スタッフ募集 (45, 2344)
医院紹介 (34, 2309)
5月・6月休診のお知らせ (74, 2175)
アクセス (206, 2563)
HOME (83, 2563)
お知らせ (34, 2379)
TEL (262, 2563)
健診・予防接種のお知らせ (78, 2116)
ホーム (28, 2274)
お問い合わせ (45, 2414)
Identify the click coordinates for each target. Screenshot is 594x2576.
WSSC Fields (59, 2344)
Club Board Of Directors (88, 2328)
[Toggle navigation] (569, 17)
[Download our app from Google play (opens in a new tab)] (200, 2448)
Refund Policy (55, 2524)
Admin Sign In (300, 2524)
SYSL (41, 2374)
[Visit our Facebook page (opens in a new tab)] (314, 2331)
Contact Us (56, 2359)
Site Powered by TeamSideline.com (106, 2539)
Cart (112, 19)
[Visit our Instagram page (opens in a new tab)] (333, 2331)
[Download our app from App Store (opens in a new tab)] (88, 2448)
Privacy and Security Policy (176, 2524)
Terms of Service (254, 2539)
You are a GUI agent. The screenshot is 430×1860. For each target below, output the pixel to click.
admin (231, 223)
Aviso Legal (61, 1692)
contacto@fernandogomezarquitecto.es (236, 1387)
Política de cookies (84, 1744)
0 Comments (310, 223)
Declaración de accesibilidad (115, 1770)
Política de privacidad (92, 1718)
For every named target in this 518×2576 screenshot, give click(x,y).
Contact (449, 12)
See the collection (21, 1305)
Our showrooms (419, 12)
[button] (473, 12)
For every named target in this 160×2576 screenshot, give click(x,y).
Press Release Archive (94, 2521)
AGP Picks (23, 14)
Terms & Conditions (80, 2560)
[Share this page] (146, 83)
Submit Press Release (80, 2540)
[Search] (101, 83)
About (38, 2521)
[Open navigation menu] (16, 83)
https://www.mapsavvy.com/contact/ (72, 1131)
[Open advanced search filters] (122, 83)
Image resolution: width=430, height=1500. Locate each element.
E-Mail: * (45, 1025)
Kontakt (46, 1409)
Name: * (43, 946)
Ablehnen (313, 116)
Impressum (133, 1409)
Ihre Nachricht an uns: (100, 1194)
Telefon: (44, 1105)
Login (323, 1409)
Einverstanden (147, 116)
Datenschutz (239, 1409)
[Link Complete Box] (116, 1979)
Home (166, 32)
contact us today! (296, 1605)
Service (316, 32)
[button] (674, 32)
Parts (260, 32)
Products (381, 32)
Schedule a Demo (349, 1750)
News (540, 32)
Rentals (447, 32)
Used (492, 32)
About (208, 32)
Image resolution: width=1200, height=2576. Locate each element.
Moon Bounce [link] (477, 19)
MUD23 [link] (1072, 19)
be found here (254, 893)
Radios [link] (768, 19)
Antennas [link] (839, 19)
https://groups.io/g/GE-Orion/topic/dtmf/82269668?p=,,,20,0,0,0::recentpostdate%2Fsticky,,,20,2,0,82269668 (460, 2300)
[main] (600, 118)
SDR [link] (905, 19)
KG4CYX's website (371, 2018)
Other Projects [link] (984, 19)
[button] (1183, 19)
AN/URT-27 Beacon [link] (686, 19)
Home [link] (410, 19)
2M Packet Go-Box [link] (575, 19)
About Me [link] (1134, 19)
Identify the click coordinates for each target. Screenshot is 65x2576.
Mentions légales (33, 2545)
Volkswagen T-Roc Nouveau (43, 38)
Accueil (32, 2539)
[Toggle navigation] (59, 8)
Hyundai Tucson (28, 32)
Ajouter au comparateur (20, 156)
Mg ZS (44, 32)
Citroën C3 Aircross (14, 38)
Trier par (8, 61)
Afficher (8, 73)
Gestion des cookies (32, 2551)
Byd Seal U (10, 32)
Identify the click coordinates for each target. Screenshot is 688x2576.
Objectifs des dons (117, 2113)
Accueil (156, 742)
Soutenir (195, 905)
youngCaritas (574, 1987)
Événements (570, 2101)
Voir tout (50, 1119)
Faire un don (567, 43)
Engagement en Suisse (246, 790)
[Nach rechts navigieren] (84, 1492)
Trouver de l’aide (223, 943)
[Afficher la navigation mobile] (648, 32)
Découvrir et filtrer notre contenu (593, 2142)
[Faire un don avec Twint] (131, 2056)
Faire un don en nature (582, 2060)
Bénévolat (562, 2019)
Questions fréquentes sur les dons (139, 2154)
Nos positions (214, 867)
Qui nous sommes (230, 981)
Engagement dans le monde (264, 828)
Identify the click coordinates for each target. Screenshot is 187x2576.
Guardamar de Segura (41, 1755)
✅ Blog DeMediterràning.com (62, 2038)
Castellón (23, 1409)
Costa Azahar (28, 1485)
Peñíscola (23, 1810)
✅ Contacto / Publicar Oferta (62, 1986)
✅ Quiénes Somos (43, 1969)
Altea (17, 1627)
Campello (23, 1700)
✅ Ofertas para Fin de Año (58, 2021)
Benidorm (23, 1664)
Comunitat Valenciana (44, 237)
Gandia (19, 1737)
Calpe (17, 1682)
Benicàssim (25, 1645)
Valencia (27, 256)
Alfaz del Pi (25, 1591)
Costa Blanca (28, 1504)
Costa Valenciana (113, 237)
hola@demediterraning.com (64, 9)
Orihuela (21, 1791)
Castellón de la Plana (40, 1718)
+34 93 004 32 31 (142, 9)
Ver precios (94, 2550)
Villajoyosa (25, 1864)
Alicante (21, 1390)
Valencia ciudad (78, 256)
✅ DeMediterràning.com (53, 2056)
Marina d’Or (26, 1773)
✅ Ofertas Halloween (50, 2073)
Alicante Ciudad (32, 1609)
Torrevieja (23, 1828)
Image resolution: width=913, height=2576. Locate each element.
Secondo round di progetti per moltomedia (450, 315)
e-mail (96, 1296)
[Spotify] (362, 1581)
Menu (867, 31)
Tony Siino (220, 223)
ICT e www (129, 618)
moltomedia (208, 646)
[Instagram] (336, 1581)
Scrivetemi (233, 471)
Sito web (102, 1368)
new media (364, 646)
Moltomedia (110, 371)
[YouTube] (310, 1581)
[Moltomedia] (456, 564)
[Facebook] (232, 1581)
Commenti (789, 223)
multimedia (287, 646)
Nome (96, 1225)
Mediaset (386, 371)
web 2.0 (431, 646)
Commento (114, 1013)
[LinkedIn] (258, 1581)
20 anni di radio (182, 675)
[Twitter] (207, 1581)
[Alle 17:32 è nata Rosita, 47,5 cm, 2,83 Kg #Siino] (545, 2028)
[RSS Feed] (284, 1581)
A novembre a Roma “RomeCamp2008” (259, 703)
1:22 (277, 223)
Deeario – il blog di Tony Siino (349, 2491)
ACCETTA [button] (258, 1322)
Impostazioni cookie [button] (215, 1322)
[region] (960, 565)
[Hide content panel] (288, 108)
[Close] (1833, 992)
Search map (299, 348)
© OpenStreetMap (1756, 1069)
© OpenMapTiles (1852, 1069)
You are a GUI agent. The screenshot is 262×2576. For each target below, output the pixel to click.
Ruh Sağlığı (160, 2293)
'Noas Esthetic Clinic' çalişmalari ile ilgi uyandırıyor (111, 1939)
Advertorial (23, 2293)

**Your objective**
Repeat the entries above verbatim.

**Answer**
スタッフ募集 (45, 2344)
医院紹介 (34, 2309)
5月・6月休診のお知らせ (74, 2175)
アクセス (206, 2563)
HOME (83, 2563)
お知らせ (34, 2379)
TEL (262, 2563)
健診・予防接種のお知らせ (78, 2116)
ホーム (28, 2274)
お問い合わせ (45, 2414)
Identify the click coordinates for each target. Screenshot is 594x2576.
WSSC Fields (59, 2344)
Club Board Of Directors (88, 2328)
[Toggle navigation] (569, 17)
[Download our app from Google play (opens in a new tab)] (200, 2448)
Refund Policy (55, 2524)
Admin Sign In (300, 2524)
SYSL (41, 2374)
[Visit our Facebook page (opens in a new tab)] (314, 2331)
Contact Us (56, 2359)
Site Powered by TeamSideline.com (106, 2539)
Cart (112, 19)
[Visit our Instagram page (opens in a new tab)] (333, 2331)
[Download our app from App Store (opens in a new tab)] (88, 2448)
Privacy and Security Policy (176, 2524)
Terms of Service (254, 2539)
You are a GUI agent. The screenshot is 430×1860. For each target below, output the pixel to click.
admin (231, 223)
Aviso Legal (61, 1692)
contacto@fernandogomezarquitecto.es (236, 1387)
Política de cookies (84, 1744)
0 Comments (310, 223)
Declaración de accesibilidad (115, 1770)
Política de privacidad (92, 1718)
For every named target in this 518×2576 screenshot, give click(x,y).
Contact (449, 12)
See the collection (21, 1305)
Our showrooms (419, 12)
[button] (473, 12)
For every named target in this 160×2576 screenshot, give click(x,y).
Press Release Archive (94, 2521)
AGP Picks (23, 14)
Terms & Conditions (80, 2560)
[Share this page] (146, 83)
Submit Press Release (80, 2540)
[Search] (101, 83)
About (38, 2521)
[Open navigation menu] (16, 83)
https://www.mapsavvy.com/contact/ (72, 1131)
[Open advanced search filters] (122, 83)
Image resolution: width=430, height=1500. Locate each element.
E-Mail: * (45, 1025)
Kontakt (46, 1409)
Name: * (43, 946)
Ablehnen (313, 116)
Impressum (133, 1409)
Ihre Nachricht an uns: (100, 1194)
Telefon: (44, 1105)
Login (323, 1409)
Einverstanden (147, 116)
Datenschutz (239, 1409)
[Link Complete Box] (116, 1979)
Home (166, 32)
contact us today! (296, 1605)
Service (316, 32)
[button] (674, 32)
Parts (260, 32)
Products (381, 32)
Schedule a Demo (349, 1750)
News (540, 32)
Rentals (447, 32)
Used (492, 32)
About (208, 32)
Image resolution: width=1200, height=2576. Locate each element.
Moon Bounce [link] (477, 19)
MUD23 [link] (1072, 19)
be found here (254, 893)
Radios [link] (768, 19)
Antennas [link] (839, 19)
https://groups.io/g/GE-Orion/topic/dtmf/82269668?p=,,,20,0,0,0::recentpostdate%2Fsticky,,,20,2,0,82269668 (460, 2300)
[main] (600, 118)
SDR [link] (905, 19)
KG4CYX's website (371, 2018)
Other Projects [link] (984, 19)
[button] (1183, 19)
AN/URT-27 Beacon [link] (686, 19)
Home [link] (410, 19)
2M Packet Go-Box [link] (575, 19)
About Me [link] (1134, 19)
Identify the click coordinates for each target. Screenshot is 65x2576.
Mentions légales (33, 2545)
Volkswagen T-Roc Nouveau (43, 38)
Accueil (32, 2539)
[Toggle navigation] (59, 8)
Hyundai Tucson (28, 32)
Ajouter au comparateur (20, 156)
Mg ZS (44, 32)
Citroën C3 Aircross (14, 38)
Trier par (8, 61)
Afficher (8, 73)
Gestion des cookies (32, 2551)
Byd Seal U (10, 32)
Identify the click coordinates for each target. Screenshot is 688x2576.
Objectifs des dons (117, 2113)
Accueil (156, 742)
Soutenir (195, 905)
youngCaritas (574, 1987)
Événements (570, 2101)
Voir tout (50, 1119)
Faire un don (567, 43)
Engagement en Suisse (246, 790)
[Nach rechts navigieren] (84, 1492)
Trouver de l’aide (223, 943)
[Afficher la navigation mobile] (648, 32)
Découvrir et filtrer notre contenu (593, 2142)
[Faire un don avec Twint] (131, 2056)
Faire un don en nature (582, 2060)
Bénévolat (562, 2019)
Questions fréquentes sur les dons (139, 2154)
Nos positions (214, 867)
Qui nous sommes (230, 981)
Engagement dans le monde (264, 828)
Identify the click coordinates for each target. Screenshot is 187x2576.
Guardamar de Segura (41, 1755)
✅ Blog DeMediterràning.com (62, 2038)
Castellón (23, 1409)
Costa Azahar (28, 1485)
Peñíscola (23, 1810)
✅ Contacto / Publicar Oferta (62, 1986)
✅ Quiénes Somos (43, 1969)
Altea (17, 1627)
Campello (23, 1700)
✅ Ofertas para Fin de Año (58, 2021)
Benidorm (23, 1664)
Comunitat Valenciana (44, 237)
Gandia (19, 1737)
Calpe (17, 1682)
Benicàssim (25, 1645)
Valencia (27, 256)
Alfaz del Pi (25, 1591)
Costa Blanca (28, 1504)
Costa Valenciana (113, 237)
hola@demediterraning.com (64, 9)
Orihuela (21, 1791)
Castellón de la Plana (40, 1718)
+34 93 004 32 31 (142, 9)
Ver precios (94, 2550)
Villajoyosa (25, 1864)
Alicante (21, 1390)
Valencia ciudad (78, 256)
✅ DeMediterràning.com (53, 2056)
Marina d’Or (26, 1773)
✅ Ofertas Halloween (50, 2073)
Alicante Ciudad (32, 1609)
Torrevieja (23, 1828)
Image resolution: width=913, height=2576. Locate each element.
Secondo round di progetti per moltomedia (450, 315)
e-mail (96, 1296)
[Spotify] (362, 1581)
Menu (867, 31)
Tony Siino (220, 223)
ICT e www (129, 618)
moltomedia (208, 646)
[Instagram] (336, 1581)
Scrivetemi (233, 471)
Sito web (102, 1368)
new media (364, 646)
Moltomedia (110, 371)
[YouTube] (310, 1581)
[Moltomedia] (456, 564)
[Facebook] (232, 1581)
Commenti (789, 223)
multimedia (287, 646)
Nome (96, 1225)
Mediaset (386, 371)
web 2.0 (431, 646)
Commento (114, 1013)
[LinkedIn] (258, 1581)
20 anni di radio (182, 675)
[Twitter] (207, 1581)
[Alle 17:32 è nata Rosita, 47,5 cm, 2,83 Kg #Siino] (545, 2028)
[RSS Feed] (284, 1581)
A novembre a Roma “RomeCamp2008” (259, 703)
1:22 (277, 223)
Deeario – il blog di Tony Siino (349, 2491)
ACCETTA [button] (258, 1322)
Impostazioni cookie [button] (215, 1322)
[region] (960, 565)
[Hide content panel] (288, 108)
[Close] (1833, 992)
Search map (299, 348)
© OpenStreetMap (1756, 1069)
© OpenMapTiles (1852, 1069)
You are a GUI agent. The screenshot is 262×2576. For each target below, output the pixel to click.
Ruh Sağlığı (160, 2293)
'Noas Esthetic Clinic' çalişmalari ile ilgi uyandırıyor (111, 1939)
Advertorial (23, 2293)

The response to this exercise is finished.